§ **Activity**: Every line with the string "labeled" must be copied from the entries below.

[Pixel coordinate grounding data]
╔══

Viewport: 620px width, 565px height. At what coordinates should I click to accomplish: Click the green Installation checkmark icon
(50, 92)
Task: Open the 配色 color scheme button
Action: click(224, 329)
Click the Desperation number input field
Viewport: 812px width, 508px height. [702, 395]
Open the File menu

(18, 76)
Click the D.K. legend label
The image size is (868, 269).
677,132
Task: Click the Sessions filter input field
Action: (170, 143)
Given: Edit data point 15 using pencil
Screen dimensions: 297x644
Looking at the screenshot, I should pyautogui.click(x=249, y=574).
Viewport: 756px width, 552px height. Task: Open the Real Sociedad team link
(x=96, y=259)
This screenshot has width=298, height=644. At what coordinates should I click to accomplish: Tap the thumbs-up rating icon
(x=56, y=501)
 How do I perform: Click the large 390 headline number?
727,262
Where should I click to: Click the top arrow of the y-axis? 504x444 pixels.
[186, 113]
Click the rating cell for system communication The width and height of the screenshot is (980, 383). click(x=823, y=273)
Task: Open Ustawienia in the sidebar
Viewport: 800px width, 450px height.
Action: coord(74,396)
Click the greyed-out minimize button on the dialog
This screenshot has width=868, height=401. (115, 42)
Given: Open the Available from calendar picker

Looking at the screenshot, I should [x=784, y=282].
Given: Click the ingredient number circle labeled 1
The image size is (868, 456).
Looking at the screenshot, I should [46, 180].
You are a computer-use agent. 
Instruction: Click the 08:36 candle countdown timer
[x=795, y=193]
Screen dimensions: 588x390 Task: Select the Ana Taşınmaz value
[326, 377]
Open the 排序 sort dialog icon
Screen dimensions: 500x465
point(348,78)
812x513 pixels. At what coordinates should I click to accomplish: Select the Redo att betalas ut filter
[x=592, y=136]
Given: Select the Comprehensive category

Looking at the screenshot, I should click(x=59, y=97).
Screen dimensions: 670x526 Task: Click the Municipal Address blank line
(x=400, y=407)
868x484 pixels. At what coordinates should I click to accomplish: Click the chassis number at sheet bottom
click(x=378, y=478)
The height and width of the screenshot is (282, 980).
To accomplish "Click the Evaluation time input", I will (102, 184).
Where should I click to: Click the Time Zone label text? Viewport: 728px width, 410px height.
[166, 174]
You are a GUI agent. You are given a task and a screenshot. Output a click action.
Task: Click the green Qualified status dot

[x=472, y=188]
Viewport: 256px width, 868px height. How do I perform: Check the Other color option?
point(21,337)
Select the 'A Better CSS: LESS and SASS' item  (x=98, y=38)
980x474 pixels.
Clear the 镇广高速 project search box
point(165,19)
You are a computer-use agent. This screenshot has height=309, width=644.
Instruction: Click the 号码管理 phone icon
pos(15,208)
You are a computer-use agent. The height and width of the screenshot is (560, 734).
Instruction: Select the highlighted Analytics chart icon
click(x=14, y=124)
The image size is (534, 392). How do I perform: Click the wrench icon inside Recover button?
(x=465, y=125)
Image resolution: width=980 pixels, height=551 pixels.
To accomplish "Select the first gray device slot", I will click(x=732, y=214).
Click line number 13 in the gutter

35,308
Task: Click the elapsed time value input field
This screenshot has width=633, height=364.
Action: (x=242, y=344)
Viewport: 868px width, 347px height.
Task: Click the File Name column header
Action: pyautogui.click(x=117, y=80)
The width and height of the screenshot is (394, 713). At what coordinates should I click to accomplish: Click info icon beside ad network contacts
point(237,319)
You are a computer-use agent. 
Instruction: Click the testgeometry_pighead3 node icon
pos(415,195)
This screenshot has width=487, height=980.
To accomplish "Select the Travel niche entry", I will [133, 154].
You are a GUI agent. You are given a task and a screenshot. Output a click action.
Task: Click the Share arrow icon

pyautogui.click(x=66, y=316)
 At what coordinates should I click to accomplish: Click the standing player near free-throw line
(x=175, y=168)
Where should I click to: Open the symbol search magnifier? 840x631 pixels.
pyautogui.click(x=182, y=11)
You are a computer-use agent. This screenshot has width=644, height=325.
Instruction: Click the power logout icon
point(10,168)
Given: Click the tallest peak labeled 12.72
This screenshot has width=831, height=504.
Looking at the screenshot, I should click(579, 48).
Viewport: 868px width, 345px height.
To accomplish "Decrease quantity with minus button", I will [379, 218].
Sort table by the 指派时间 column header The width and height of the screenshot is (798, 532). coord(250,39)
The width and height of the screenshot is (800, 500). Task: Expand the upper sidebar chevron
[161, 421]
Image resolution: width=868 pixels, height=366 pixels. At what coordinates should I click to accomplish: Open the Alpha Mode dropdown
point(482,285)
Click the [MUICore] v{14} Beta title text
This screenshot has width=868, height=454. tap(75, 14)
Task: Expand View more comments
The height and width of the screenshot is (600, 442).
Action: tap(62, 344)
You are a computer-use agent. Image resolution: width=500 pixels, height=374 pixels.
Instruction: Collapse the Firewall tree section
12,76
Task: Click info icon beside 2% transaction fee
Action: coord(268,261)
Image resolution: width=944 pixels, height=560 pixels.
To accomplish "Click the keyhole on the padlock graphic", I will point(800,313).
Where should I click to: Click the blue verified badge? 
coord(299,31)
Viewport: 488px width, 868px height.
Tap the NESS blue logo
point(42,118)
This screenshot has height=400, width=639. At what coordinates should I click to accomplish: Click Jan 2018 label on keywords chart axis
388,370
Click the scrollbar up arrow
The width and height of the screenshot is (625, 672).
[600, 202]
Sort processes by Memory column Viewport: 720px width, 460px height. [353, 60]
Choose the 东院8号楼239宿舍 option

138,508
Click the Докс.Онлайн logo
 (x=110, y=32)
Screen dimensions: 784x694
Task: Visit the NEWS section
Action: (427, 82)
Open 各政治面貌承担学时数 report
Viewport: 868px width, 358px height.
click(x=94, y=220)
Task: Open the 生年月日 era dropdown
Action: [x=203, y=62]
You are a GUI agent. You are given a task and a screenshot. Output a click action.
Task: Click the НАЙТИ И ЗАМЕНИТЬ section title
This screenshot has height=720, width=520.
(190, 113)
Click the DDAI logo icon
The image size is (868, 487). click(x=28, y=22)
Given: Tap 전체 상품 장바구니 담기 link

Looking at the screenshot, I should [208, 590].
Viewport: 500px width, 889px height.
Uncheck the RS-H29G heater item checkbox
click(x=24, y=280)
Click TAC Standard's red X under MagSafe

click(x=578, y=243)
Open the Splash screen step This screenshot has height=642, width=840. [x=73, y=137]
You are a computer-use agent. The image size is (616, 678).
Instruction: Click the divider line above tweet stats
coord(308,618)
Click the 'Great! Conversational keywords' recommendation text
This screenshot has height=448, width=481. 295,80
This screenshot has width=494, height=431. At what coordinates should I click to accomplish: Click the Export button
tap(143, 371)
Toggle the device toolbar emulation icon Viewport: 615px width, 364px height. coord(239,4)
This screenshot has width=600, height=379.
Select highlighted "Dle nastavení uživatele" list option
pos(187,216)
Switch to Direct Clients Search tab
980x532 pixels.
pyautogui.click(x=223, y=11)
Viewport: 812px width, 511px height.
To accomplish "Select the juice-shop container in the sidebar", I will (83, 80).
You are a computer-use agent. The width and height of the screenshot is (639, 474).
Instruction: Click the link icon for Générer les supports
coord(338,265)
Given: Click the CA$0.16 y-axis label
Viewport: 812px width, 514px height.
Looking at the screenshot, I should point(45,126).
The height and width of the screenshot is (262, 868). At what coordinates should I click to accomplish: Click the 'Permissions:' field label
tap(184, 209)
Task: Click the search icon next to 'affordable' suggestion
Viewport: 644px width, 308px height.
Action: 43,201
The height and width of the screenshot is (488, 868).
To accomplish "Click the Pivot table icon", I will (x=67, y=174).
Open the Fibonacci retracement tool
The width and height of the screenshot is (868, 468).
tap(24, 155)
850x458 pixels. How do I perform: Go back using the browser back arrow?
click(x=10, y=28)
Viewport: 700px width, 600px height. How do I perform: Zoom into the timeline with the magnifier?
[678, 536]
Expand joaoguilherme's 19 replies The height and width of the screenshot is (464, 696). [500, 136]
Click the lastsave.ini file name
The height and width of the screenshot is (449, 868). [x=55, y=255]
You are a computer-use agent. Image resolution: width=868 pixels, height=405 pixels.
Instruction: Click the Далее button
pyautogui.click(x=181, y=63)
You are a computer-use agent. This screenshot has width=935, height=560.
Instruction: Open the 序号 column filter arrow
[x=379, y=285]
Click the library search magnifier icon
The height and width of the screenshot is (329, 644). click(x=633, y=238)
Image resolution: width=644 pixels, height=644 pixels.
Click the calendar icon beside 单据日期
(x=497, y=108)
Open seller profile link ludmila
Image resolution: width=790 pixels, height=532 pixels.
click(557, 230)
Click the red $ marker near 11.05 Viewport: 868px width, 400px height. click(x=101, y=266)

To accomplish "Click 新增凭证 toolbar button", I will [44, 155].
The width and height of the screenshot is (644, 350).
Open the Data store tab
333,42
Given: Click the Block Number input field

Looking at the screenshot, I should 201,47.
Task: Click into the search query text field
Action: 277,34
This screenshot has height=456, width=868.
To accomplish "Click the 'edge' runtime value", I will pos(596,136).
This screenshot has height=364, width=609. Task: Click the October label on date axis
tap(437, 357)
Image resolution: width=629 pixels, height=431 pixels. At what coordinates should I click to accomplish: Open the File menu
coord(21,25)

╚══

§ **Result**:
Given: Click the ingredient number circle labeled 1
Given: Click the tallest peak labeled 12.72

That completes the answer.